**Source text**
## begin

We first give a brief review on the graceful model of discrete plane. Let *P* be a 3D real plane, \(\mathsf P\) and \({\mathcal P}\) be its corresponding naive and graceful planes, and let \(F\) be the functional plane. Let *s* and *t* be two voxels on \(\mathsf P\). Let \(s'\) and \(t'\) be the projections of *s* and *t* on \(F\). Let \(L(s',t')\) be the 2D digital straight segment (DSS) joining \(s'\) and \(t'\) on \(F\). As there is an one-to-one correspondence between \(\mathsf P\) and its projection pixels on \(F\), we get a set of voxels on \(\mathsf P\) corresponding to the pixels of \(L(s',t')\). This set may not be connected due to the presence of one or more *jumps* [9]^{1}. A (mono-)jump is created by a pair of disconnected voxels—be it a plane or be it a sphere—as illustrated in Fig. 2(c). This problem is solved in \({\mathcal P}\) by inserting a *Steiner voxel* in between the two voxels forming a jump in \(\mathsf P\) so that those two voxels become 0-connected in \({\mathcal P}\). A *tandem* is thus formed by the Steiner voxel and one of the jump voxels, which are 2-adjacent to each other (Fig. 2(c)). To ensure that \({\mathcal P}\) is a subset of the supercover \(\varvec{P}\) of *P*, each Steiner voxel is chosen only if it intersects *P*.

For a plane in general orientation, the functional plane (FP) is unique, and it is one of the coordinate planes. For a sphere, on the contrary, it is not so; rather, for each q-octant, the concept is analogous with plane. To explain this, we denote by \({\mathsf {S}}_{r}^{({t})}\) the *t*th q-octant of \({\mathsf {S}}_r\), where \(t=1,2,\ldots ,48\), and define its FP as follows.

### **Definition 1**

**(FP).** The functional plane of \({\mathsf {S}}_{r}^{({t})}\) is the coordinate plane on which its projection has a bijection with \({\mathsf {S}}_{r}^{({t})}\).

## end

**Things to do**
**a)** Please state what the text on graceful discrete planes says is inserted between the two voxels forming a jump.
**b)** Write the next part of the text on graceful discrete planes, continuing after the definition of the functional plane.

**Source excerpt**
## begin

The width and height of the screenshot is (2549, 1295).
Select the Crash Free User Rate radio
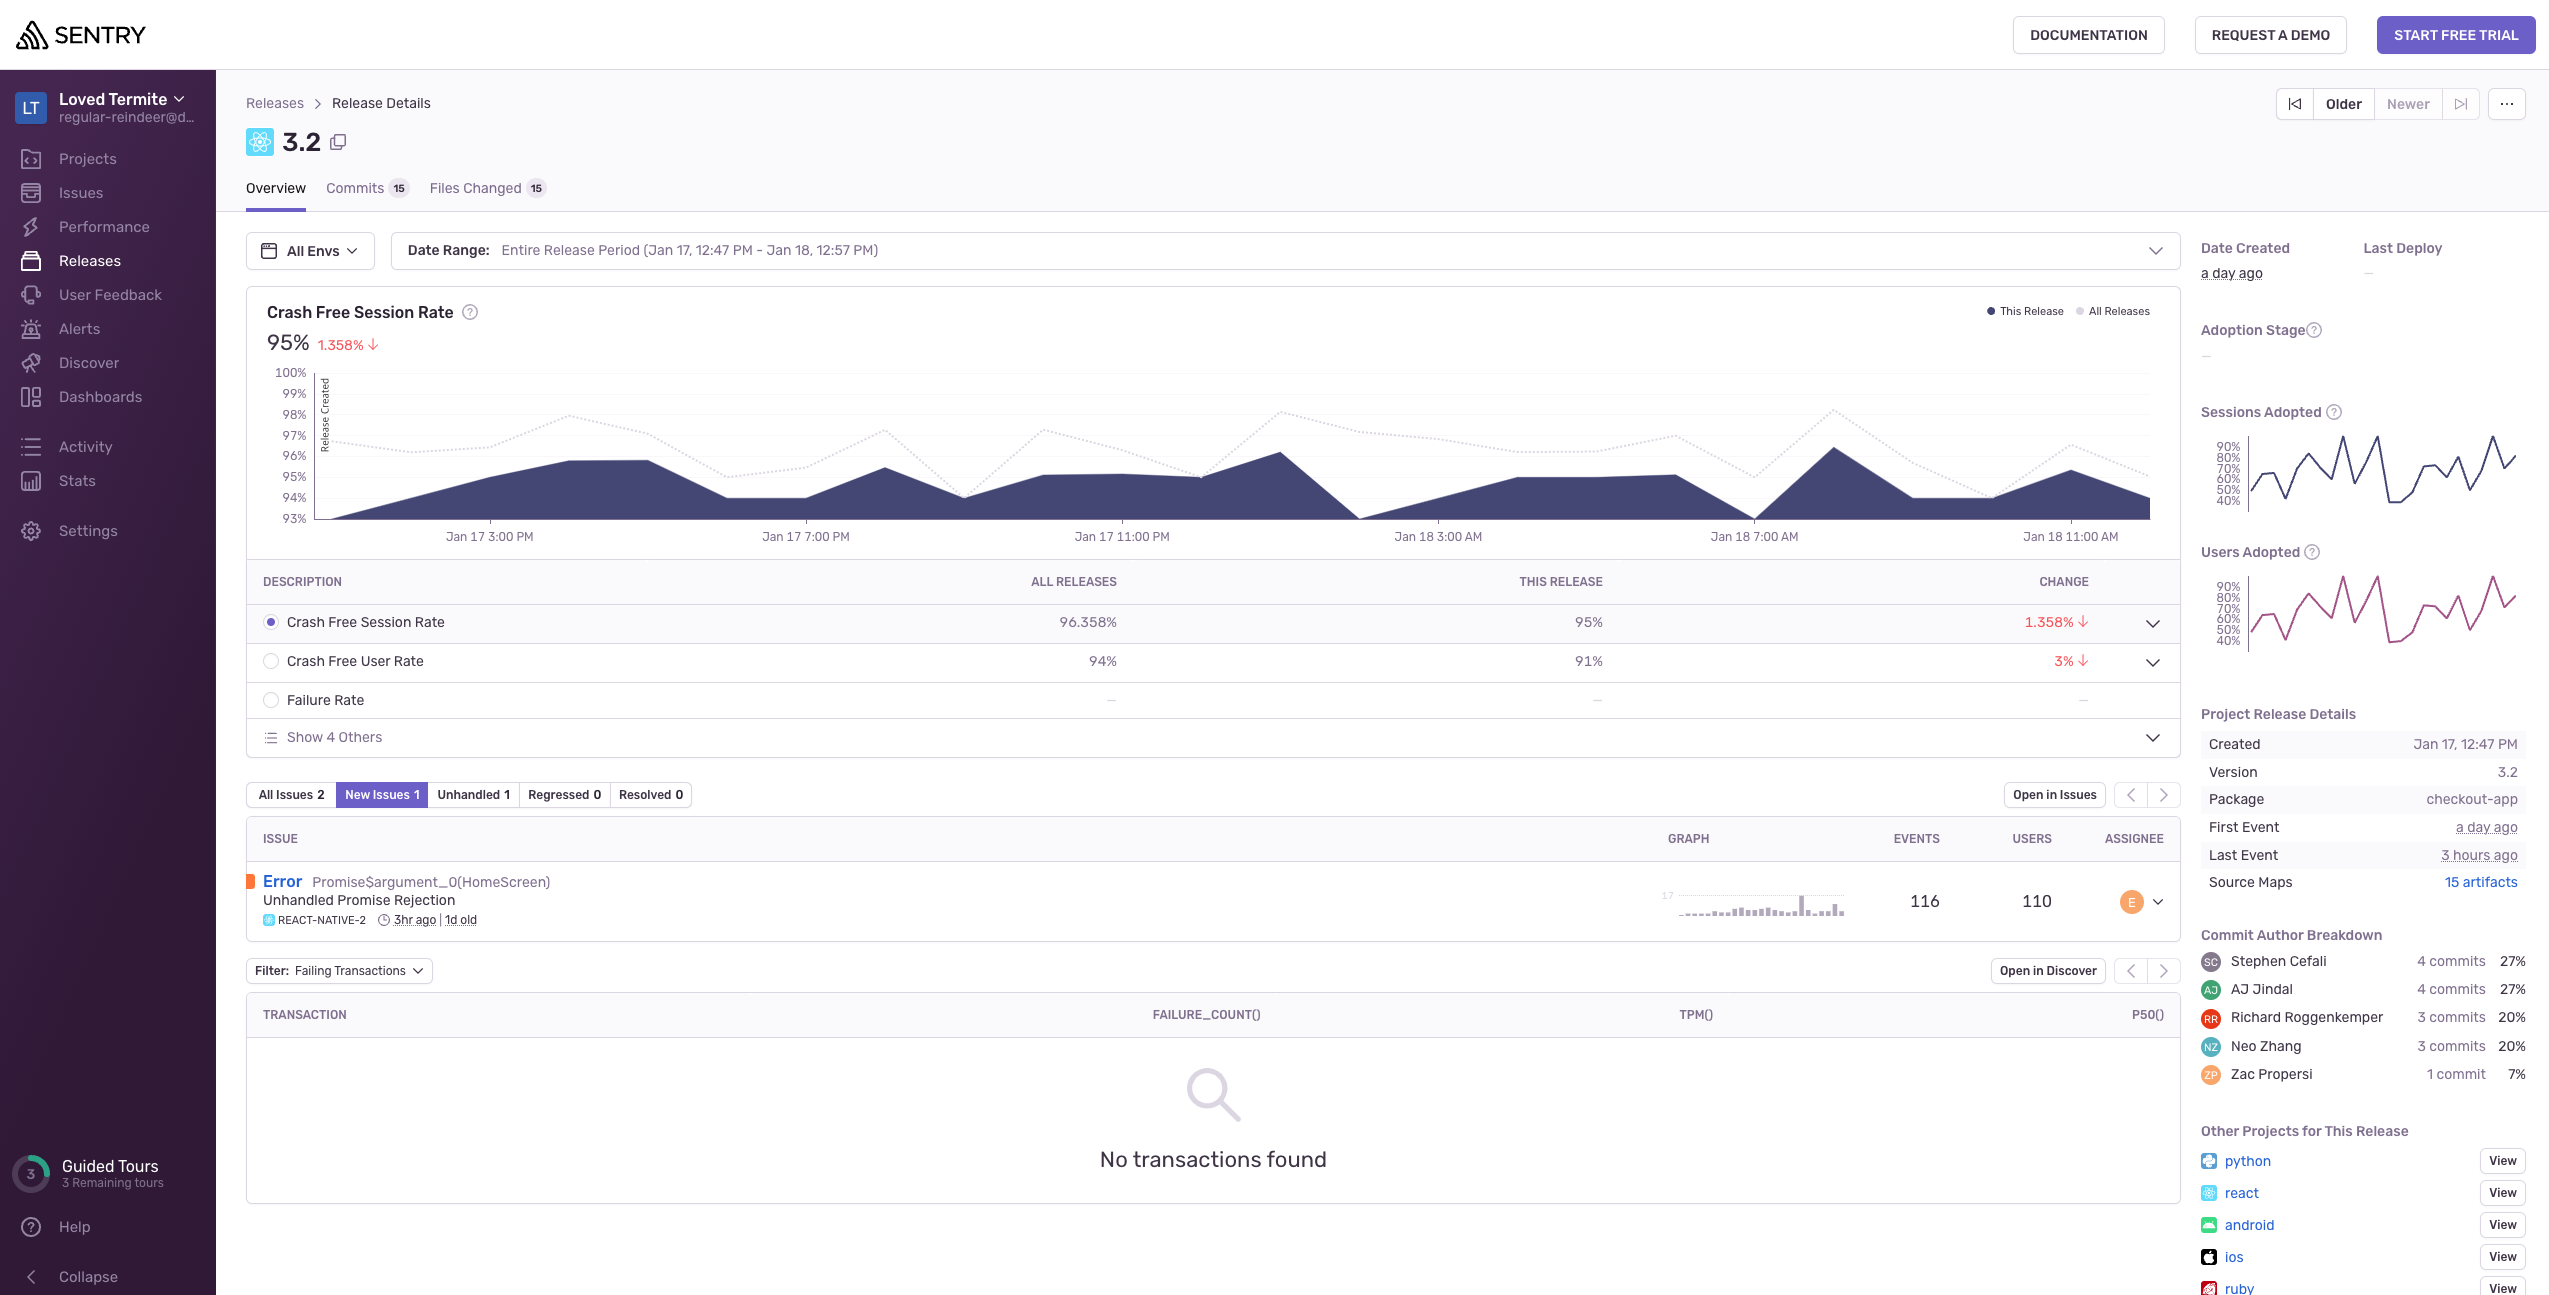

## end

**Results by task**
**a)** A Steiner voxel.

**b)**
Each coordinate plane serves as the functional plane (FP) of 16 specific q-octants, as evident from the following lemma.

### **Lemma 1**

FP of \({\mathsf {S}}_{r}^{({t})}\) is *xy*-, *yz*-, or *zx*-plane, depending on whether the value of \(t\bmod 6\) belongs to \(\{1,2\}, \{3,4\}\), or \(\{5,0\}\), respectively.

### *Proof*

Follows from the construction of \({\mathsf {S}}_{r}^{({t})}\) in conformance with Eq. 1. \(\quad \square \)

By Lemma 1, we get the FP for a q-octant and hence can apply the tandem configuration used for a graceful plane with the same FP. This owes to two facts: (i) \({\mathsf {S}}_{r}^{({t})}\) has bijection with its FP projection; (ii) exactly one Steiner voxel can bridge a jump corresponding to FP (we prove it shortly), and such jump is a *mono-jump*. Jumps other than mono-jumps are called *multi-jumps*.

For a mono-jump, a Steiner voxel can be put either outside or inside of \({\mathsf {S}}_r\), in between the voxels forming the mono-jump in order to bridge them, according to its intersection with \(S_r\), ensuring its belongingness in the standard sphere [4]. Figure 4 shows the projection of \({\mathsf {S}}_{r}^{({1})}\) on its FP (*xy*-plane), the resultant mono-jumps, and the bridging Steiner voxels. See also Fig. 2, which shows how Steiner voxels are inserted for bridging all mono-jumps.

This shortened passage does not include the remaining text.